Algorithm variants: deterministic_router, thompson_router, exp3ix_router, contextual_router (requires contextual feature), sticky_mab_router, monitored_router.

Domain harnesses simulate realistic routing with injected drift: NLP (matrix_harness), network security (pcap_triage_harness), ad ranking, fraud scoring, clinical triage, search ranking.
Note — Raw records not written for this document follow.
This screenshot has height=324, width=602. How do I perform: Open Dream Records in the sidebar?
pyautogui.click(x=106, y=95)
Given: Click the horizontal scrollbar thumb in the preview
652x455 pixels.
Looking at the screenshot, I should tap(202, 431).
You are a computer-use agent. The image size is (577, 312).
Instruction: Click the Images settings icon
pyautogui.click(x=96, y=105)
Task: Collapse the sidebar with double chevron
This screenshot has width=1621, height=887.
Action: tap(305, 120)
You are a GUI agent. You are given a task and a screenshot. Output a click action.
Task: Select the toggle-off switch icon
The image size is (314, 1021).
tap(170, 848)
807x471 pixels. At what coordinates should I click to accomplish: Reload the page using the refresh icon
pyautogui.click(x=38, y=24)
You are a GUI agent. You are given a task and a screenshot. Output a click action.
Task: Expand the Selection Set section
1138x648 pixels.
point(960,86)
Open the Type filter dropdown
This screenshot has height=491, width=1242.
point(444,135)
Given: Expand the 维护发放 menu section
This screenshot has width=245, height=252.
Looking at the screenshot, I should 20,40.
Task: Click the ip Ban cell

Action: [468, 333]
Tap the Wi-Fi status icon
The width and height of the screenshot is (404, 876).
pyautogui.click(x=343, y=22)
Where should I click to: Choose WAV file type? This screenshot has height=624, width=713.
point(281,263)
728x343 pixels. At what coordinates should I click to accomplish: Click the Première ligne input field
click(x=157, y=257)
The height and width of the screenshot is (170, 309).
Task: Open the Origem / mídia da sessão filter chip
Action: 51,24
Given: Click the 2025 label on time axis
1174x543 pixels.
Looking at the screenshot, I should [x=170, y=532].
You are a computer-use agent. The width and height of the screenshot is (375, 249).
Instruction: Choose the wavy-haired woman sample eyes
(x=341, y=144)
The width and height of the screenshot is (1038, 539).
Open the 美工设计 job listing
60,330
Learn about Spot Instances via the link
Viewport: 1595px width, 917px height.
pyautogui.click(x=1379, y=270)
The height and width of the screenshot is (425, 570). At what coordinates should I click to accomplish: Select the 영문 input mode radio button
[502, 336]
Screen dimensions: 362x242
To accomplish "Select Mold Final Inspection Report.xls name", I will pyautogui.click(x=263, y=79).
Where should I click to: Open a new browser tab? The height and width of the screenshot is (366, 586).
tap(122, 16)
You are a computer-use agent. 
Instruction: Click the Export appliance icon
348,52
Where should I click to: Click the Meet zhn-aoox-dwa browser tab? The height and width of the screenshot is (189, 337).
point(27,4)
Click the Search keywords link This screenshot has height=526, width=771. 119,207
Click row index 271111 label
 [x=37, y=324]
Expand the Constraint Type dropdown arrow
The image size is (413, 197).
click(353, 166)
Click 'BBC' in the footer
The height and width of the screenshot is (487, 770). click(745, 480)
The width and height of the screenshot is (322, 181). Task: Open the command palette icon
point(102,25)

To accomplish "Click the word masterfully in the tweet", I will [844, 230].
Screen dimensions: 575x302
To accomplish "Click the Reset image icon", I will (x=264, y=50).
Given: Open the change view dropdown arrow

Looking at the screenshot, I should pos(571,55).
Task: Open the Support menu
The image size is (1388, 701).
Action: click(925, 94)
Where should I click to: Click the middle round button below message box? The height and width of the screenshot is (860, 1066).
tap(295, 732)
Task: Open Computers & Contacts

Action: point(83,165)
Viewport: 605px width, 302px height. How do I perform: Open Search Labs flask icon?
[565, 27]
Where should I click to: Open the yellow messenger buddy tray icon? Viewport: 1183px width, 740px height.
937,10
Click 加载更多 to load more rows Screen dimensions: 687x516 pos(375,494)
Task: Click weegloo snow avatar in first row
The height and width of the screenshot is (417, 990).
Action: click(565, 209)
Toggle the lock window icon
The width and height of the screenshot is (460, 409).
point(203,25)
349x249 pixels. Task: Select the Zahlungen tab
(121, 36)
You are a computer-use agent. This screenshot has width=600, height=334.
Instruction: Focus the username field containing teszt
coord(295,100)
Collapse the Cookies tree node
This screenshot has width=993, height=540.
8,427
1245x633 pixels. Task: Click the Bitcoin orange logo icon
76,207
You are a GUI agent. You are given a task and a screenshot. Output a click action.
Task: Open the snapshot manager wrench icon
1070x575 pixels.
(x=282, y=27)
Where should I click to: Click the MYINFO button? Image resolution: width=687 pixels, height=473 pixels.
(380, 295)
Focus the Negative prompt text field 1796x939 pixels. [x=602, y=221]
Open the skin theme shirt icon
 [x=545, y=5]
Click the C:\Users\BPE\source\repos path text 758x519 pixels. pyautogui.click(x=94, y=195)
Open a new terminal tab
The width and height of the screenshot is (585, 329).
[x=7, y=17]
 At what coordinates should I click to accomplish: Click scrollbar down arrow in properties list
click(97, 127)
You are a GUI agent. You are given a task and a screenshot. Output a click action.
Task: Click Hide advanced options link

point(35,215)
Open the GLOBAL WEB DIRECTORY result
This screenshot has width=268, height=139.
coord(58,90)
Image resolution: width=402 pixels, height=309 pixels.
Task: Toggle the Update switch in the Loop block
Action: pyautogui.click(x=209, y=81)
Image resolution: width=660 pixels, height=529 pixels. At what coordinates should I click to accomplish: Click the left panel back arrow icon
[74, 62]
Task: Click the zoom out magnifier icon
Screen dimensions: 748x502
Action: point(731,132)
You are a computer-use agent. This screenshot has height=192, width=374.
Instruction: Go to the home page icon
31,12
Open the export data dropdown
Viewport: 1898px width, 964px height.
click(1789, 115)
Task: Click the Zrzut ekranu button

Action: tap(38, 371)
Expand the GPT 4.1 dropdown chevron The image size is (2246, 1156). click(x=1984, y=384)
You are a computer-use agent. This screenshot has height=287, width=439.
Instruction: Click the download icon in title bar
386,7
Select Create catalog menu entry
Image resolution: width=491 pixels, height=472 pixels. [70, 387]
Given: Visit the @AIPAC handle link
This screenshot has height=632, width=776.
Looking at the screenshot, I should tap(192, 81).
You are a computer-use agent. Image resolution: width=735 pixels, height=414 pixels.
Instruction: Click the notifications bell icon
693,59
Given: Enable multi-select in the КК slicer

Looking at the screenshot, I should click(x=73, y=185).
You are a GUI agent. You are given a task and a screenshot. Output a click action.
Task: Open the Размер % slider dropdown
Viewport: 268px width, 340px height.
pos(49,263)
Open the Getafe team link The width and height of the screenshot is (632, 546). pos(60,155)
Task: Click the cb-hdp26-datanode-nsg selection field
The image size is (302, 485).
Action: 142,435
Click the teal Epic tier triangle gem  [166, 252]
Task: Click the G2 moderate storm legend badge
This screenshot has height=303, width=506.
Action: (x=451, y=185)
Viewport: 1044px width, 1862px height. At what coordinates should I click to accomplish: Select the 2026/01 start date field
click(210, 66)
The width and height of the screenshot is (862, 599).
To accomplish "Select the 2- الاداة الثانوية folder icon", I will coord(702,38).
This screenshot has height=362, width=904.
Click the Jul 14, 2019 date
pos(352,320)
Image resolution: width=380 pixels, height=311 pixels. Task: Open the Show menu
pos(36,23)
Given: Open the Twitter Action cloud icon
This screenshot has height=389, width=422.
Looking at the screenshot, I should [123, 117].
See examples/ for 25+ examples and examples/EXPERIMENTS.md for mini-experiments on trade-offs and failure modes.

Development

cargo test -p muxer
cargo bench -p muxer --bench coverage

Quickstart guide | API docs | Changelog

References

  1. P. Auer, N. Cesa-Bianchi, and P. Fischer. "Finite-time analysis of the multiarmed bandit problem." Machine Learning, 47(2-3):235--256, 2002.
  2. S. Agrawal and N. Goyal. "Analysis of Thompson Sampling for the Multi-armed Bandit Problem." COLT, 2012.
  3. P. Auer, N. Cesa-Bianchi, Y. Freund, and R. E. Schapire. "The Nonstochastic Multiarmed Bandit Problem." SIAM J. Comput., 32(1):48--77, 2002.
  4. W. Chu, L. Li, L. Reyzin, and R. Schapire. "Contextual Bandits with Linear Payoff Functions." AISTATS, 2011.
  5. E. S. Page. "Continuous inspection schemes." Biometrika, 41(1-2):100--115, 1954.
  6. A. Garivier and E. Moulines. "On Upper-Confidence Bound Policies for Switching Bandit Problems." ALT, 2011.
  7. R. R. Drugan and A. Nowe. "Designing multi-objective multi-armed bandits algorithms: A study." IJCNN, 2013.
  8. L. Besson, E. Kaufmann, O.-A. Maillard, and J. Seznec. "Efficient Change-Point Detection for Tackling Piecewise-Stationary Bandits." arXiv:1902.01575, 2019.
  9. M. Ehrgott and S. Nickel. "On the number of criteria needed to decide Pareto optimality." Math. Meth. Oper. Res., 55:329--345, 2002.
  10. T. Banerjee and V. V. Veeravalli. "Data-efficient quickest change detection." arXiv:1211.3729, 2012.
  11. V. Hadad, D. A. Hirshberg, R. Zhan, S. Wager, and S. Athey. "Confidence Intervals for Policy Evaluation in Adaptive Experiments." arXiv:1911.02768, 2021.

License

Licensed under MIT or Apache-2.0 (LICENSE-MIT, LICENSE-APACHE).